## Passage shown
>>>

Franchisees undergo constant training and retraining in quality assurance, and can always ask for help and advice about ongoing improvement.
Qualitative Data
With this technique, small groups of customers, selected according to a detailed profile, spend an hour or more with an experienced researcher discussing specific relationship and service issues and responding to predefined statements. Properly used, i.e. with participants properly selected, and the discussion conducted by a professional researcher and reported comprehensively, groups will give you a detailed understanding of how a cross-section of customers feel about these issues.
They also offer an opportunity to deal with subjective evidence in a positive and constructive way. If you are in a hurry to confirm an idea or identify a problem, groups probably provide the quickest turnaround time, often as little as two to three weeks. An additional benefit is that you really care and want to listen to their views, a feeling that is enhanced by their receiving payment for participation or – better – gifts of your products or services.

<<<

## Exercise tasks
**a)** Pull out every line of the listing that contains the word "chart", copying each one in full.
**b)** Carry the passage on customer discussion groups forward from its last sentence, keeping the same subject and style.

Items listed in a dataset
>>>

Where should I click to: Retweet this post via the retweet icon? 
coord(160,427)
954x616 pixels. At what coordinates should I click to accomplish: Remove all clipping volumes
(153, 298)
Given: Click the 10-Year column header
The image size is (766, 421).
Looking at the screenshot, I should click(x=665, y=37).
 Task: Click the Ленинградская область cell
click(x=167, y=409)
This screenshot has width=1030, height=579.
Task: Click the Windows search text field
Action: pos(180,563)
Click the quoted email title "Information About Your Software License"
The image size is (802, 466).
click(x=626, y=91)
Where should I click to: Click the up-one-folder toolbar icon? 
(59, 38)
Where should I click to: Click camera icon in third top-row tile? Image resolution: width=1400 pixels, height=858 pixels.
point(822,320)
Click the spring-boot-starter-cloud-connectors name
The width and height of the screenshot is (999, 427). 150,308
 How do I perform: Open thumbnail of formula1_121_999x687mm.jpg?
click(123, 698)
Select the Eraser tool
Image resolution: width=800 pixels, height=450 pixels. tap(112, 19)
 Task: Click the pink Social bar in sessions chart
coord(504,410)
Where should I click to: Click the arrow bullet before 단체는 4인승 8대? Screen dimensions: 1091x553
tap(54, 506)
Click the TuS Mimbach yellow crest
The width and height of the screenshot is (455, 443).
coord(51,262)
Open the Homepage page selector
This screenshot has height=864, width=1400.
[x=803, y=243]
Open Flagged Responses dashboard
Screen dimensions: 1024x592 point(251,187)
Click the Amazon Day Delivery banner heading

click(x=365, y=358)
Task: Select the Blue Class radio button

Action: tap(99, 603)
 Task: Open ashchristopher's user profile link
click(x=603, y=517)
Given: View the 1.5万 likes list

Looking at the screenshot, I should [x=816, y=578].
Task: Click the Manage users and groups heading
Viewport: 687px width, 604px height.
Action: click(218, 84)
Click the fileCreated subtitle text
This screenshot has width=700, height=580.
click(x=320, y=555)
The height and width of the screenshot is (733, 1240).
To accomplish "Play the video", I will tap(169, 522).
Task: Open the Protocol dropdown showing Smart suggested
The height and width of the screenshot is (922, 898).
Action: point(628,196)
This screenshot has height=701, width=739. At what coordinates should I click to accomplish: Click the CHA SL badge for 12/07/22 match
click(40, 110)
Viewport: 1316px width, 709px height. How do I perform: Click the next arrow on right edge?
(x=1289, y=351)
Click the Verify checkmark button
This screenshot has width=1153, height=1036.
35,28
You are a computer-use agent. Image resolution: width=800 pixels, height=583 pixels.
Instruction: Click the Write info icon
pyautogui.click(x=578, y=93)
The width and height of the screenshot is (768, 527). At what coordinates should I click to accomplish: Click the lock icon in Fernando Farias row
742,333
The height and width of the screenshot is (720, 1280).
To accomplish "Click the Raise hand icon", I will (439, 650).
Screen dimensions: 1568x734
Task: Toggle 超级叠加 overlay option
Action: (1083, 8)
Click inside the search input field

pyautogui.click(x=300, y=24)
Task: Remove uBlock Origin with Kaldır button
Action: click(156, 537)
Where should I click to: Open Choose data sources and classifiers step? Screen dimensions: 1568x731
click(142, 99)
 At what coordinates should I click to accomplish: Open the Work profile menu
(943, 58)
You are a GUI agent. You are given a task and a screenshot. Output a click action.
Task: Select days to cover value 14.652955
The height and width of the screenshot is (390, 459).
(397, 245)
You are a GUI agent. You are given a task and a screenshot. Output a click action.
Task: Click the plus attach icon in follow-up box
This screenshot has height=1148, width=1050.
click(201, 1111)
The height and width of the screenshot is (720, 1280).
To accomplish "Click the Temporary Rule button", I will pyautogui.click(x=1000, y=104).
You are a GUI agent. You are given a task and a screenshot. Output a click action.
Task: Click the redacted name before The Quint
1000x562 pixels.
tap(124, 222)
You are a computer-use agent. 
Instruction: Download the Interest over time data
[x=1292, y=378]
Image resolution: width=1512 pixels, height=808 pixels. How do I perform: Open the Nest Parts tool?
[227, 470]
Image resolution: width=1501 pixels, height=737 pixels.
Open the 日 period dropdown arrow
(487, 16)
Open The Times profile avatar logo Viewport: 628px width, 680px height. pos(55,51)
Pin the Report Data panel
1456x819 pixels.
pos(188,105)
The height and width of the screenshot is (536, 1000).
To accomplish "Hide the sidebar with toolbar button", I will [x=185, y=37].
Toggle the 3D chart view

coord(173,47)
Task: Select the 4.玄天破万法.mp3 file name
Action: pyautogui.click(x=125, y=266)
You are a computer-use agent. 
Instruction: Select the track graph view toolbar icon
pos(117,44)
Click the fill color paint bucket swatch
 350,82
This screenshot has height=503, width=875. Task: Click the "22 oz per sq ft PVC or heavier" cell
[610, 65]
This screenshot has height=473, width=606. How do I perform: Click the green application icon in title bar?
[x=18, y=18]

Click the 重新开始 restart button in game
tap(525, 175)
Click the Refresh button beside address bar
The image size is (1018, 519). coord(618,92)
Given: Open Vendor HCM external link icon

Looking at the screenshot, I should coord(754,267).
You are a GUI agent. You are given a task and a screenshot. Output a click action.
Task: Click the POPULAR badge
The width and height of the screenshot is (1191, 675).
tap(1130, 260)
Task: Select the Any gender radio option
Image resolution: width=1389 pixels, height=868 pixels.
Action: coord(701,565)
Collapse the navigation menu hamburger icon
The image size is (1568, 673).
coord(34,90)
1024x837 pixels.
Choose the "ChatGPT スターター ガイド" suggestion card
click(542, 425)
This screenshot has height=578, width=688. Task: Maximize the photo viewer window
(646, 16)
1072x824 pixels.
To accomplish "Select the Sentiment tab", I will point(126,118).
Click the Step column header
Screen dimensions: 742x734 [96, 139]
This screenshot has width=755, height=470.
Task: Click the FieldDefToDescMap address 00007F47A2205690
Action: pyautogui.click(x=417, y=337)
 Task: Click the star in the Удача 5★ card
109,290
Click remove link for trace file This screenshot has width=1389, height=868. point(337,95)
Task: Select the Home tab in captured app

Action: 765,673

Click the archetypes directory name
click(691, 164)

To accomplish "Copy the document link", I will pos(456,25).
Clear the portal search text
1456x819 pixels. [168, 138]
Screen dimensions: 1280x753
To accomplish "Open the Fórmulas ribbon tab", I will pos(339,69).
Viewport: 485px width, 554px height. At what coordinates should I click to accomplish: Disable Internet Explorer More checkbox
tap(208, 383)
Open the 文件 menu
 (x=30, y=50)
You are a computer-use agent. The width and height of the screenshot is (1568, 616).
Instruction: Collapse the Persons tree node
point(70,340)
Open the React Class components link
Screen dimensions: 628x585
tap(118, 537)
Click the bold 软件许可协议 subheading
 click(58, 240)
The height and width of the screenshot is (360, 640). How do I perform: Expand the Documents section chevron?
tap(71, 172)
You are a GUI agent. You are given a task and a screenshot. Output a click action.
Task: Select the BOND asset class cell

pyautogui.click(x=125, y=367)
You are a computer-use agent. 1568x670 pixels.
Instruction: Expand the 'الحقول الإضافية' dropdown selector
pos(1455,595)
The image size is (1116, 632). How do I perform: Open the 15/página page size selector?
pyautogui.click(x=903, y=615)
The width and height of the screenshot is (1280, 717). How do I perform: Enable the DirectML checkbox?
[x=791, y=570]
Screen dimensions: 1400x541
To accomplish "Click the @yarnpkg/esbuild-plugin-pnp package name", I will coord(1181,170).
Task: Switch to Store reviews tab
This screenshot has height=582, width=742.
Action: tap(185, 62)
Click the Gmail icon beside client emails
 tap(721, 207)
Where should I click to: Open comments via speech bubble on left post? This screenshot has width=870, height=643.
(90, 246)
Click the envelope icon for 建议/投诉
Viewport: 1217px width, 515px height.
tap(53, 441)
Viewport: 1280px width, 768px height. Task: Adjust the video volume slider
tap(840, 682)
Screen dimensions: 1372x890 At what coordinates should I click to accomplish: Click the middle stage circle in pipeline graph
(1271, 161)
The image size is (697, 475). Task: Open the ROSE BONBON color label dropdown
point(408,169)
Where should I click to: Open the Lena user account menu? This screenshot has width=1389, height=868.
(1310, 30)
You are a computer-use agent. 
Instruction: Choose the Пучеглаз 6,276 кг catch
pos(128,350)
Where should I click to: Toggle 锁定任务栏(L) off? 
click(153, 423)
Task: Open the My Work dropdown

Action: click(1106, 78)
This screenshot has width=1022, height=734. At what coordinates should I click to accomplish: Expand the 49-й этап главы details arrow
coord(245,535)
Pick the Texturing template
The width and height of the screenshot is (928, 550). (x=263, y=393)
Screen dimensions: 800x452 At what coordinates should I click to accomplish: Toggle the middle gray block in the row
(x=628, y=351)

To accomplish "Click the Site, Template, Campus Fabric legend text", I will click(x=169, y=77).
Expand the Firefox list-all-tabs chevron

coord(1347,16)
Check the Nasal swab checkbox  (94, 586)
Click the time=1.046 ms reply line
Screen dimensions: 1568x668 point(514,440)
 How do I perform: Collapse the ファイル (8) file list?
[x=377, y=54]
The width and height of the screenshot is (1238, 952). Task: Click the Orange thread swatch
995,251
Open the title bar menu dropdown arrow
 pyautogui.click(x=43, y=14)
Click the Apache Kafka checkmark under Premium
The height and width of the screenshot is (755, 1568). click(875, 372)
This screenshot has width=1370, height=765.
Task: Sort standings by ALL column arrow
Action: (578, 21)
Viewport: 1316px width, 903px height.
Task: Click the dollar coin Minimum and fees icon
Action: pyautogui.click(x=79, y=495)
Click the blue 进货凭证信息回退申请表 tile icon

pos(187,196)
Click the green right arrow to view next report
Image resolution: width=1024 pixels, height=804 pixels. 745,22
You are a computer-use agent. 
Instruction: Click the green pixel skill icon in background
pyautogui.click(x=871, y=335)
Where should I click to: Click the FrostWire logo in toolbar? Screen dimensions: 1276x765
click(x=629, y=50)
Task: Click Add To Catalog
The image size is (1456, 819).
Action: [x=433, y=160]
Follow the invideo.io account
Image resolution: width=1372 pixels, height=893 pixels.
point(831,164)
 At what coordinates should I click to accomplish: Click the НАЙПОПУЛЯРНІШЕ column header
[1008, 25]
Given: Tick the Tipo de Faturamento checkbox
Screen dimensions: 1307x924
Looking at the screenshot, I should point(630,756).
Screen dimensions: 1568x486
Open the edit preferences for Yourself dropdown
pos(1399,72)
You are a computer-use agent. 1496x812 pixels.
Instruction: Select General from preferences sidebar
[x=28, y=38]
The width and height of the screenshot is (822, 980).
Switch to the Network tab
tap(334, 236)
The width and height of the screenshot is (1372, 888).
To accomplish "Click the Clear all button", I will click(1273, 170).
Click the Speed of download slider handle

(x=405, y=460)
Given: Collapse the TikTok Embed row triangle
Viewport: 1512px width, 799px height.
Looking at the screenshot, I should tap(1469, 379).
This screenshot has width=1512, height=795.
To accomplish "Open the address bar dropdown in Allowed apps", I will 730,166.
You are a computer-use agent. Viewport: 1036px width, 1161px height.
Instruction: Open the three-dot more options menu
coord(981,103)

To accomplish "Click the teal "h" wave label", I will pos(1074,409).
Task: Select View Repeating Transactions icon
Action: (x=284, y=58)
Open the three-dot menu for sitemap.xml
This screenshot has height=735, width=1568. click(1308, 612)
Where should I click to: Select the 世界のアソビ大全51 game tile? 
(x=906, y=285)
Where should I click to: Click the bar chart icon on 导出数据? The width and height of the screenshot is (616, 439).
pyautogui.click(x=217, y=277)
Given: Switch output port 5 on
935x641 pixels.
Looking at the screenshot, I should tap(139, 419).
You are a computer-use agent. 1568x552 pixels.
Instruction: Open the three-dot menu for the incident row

<<<

## Answers to the exercise
**a)**
 Task: Click the pink Social bar in sessions chart
Toggle the 3D chart view
Where should I click to: Click the bar chart icon on 导出数据? The width and height of the screenshot is (616, 439).

**b)**
However, groups only give you the views of a few people, tens rather than the hundreds or thousands needed for a representative sample. So they won’t:
- Give you a continuous audit of standards and trends in their achievement
- Provide a benchmark against which to set relationship management standards
Groups may not be popular with staff if their positive benefits are not sold properly. Researching individual customers is one thing, getting them together to talk about your company and (as staff may see it) their role in it is another, so staff sometimes do resist helping recruit customers.
Quantitative Research
This involves running detailed questionnaires on many respondents. Questionnaires are usually structured, i.e. with carefully formulated questions mostly requiring specific answers, although room may be left for a broader range of responses. In some cases, e.g. for senior decision makers buying business services, questionnaires may be unstructured, with the interviewer working through a checklist of more open-ended questions. Questionnaire design is usually based on the results of group research, the last being used to identify the language your customers use in talking about you and the relationship you provide, and their key concerns.
This approach should be used if you want a large enough sample to derive a statistically valid result. If qualitative information is required, this can be drawn out through asking customers more detailed questions about why they respond in particular ways to particular questions.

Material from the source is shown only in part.